*Your objective*: Format every line of the entries below as a JSON list of strings, one string per line, skipping blank lines.

--- Records ---

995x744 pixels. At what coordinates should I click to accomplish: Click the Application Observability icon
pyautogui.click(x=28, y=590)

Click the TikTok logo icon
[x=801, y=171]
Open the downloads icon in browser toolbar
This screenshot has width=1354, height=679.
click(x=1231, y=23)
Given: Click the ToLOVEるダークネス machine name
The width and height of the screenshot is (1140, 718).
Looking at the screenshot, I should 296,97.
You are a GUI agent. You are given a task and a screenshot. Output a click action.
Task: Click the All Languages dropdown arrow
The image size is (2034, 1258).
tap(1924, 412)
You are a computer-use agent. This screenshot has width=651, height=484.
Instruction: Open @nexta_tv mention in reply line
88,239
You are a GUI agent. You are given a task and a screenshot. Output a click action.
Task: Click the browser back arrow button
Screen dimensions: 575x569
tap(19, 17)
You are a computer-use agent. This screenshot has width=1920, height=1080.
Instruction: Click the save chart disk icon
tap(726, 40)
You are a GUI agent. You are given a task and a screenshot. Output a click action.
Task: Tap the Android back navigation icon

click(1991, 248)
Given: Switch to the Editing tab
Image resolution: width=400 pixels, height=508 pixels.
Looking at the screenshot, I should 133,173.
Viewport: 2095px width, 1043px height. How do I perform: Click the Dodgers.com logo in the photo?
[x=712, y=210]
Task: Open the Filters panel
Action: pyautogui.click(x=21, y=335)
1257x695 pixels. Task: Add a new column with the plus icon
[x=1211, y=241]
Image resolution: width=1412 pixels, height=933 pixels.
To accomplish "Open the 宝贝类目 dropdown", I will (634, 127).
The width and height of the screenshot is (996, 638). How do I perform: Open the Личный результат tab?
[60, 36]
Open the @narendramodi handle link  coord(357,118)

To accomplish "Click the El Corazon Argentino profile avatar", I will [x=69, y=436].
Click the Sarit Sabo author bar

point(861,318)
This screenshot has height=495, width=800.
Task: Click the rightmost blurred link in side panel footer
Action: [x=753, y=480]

---

*Full solution*:
[
  "995x744 pixels. At what coordinates should I click to accomplish: Click the Application Observability icon",
  "pyautogui.click(x=28, y=590)",
  "Click the TikTok logo icon",
  "[x=801, y=171]",
  "Open the downloads icon in browser toolbar",
  "This screenshot has width=1354, height=679.",
  "click(x=1231, y=23)",
  "Given: Click the ToLOVEるダークネス machine name",
  "The width and height of the screenshot is (1140, 718).",
  "Looking at the screenshot, I should 296,97.",
  "You are a GUI agent. You are given a task and a screenshot. Output a click action.",
  "Task: Click the All Languages dropdown arrow",
  "The image size is (2034, 1258).",
  "tap(1924, 412)",
  "You are a computer-use agent. This screenshot has width=651, height=484.",
  "Instruction: Open @nexta_tv mention in reply line",
  "88,239",
  "You are a GUI agent. You are given a task and a screenshot. Output a click action.",
  "Task: Click the browser back arrow button",
  "Screen dimensions: 575x569",
  "tap(19, 17)",
  "You are a computer-use agent. This screenshot has width=1920, height=1080.",
  "Instruction: Click the save chart disk icon",
  "tap(726, 40)",
  "You are a GUI agent. You are given a task and a screenshot. Output a click action.",
  "Task: Tap the Android back navigation icon",
  "click(1991, 248)",
  "Given: Switch to the Editing tab",
  "Image resolution: width=400 pixels, height=508 pixels.",
  "Looking at the screenshot, I should 133,173.",
  "Viewport: 2095px width, 1043px height. How do I perform: Click the Dodgers.com logo in the photo?",
  "[x=712, y=210]",
  "Task: Open the Filters panel",
  "Action: pyautogui.click(x=21, y=335)",
  "1257x695 pixels. Task: Add a new column with the plus icon",
  "[x=1211, y=241]",
  "Image resolution: width=1412 pixels, height=933 pixels.",
  "To accomplish \"Open the 宝贝类目 dropdown\", I will (634, 127).",
  "The width and height of the screenshot is (996, 638). How do I perform: Open the Личный результат tab?",
  "[60, 36]",
  "Open the @narendramodi handle link  coord(357,118)",
  "To accomplish \"Click the El Corazon Argentino profile avatar\", I will [x=69, y=436].",
  "Click the Sarit Sabo author bar",
  "point(861,318)",
  "This screenshot has height=495, width=800.",
  "Task: Click the rightmost blurred link in side panel footer",
  "Action: [x=753, y=480]"
]